Transcribe the entries word for word, starting at the line that contains "Click webcam thumbnail in right screenshot" and continuing through the final line of the entries. Leave the pictures out of your transcription.

** START Supplied material **

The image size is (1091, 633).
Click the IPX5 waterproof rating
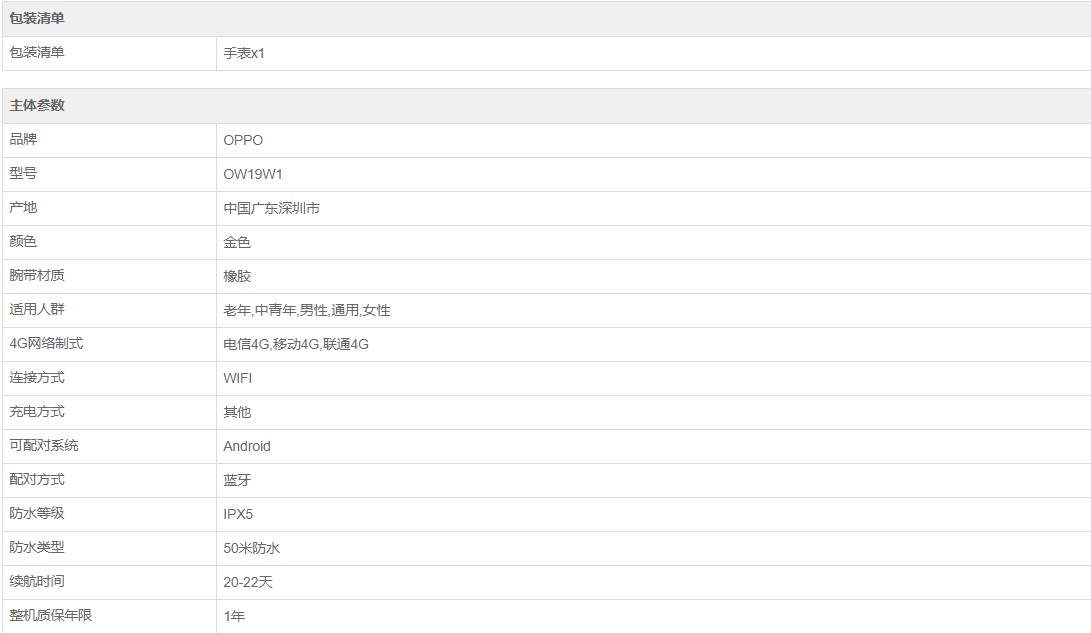pos(238,514)
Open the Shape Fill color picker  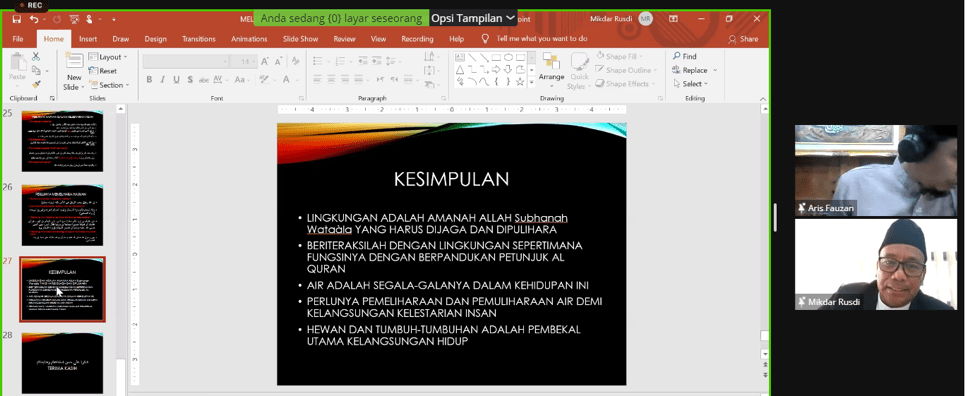(x=617, y=56)
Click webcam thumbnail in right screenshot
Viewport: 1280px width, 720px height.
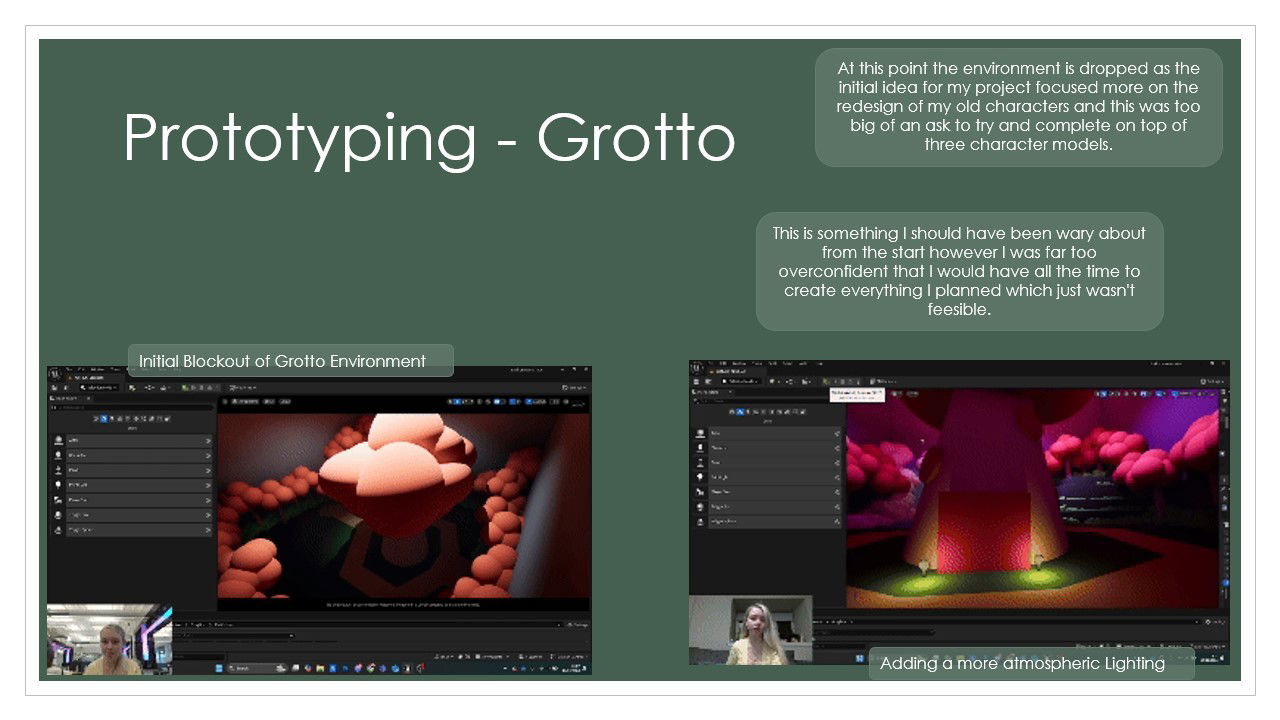pyautogui.click(x=750, y=630)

** END Supplied material **

**Reply:**
Click webcam thumbnail in right screenshot
Viewport: 1280px width, 720px height.
pyautogui.click(x=750, y=630)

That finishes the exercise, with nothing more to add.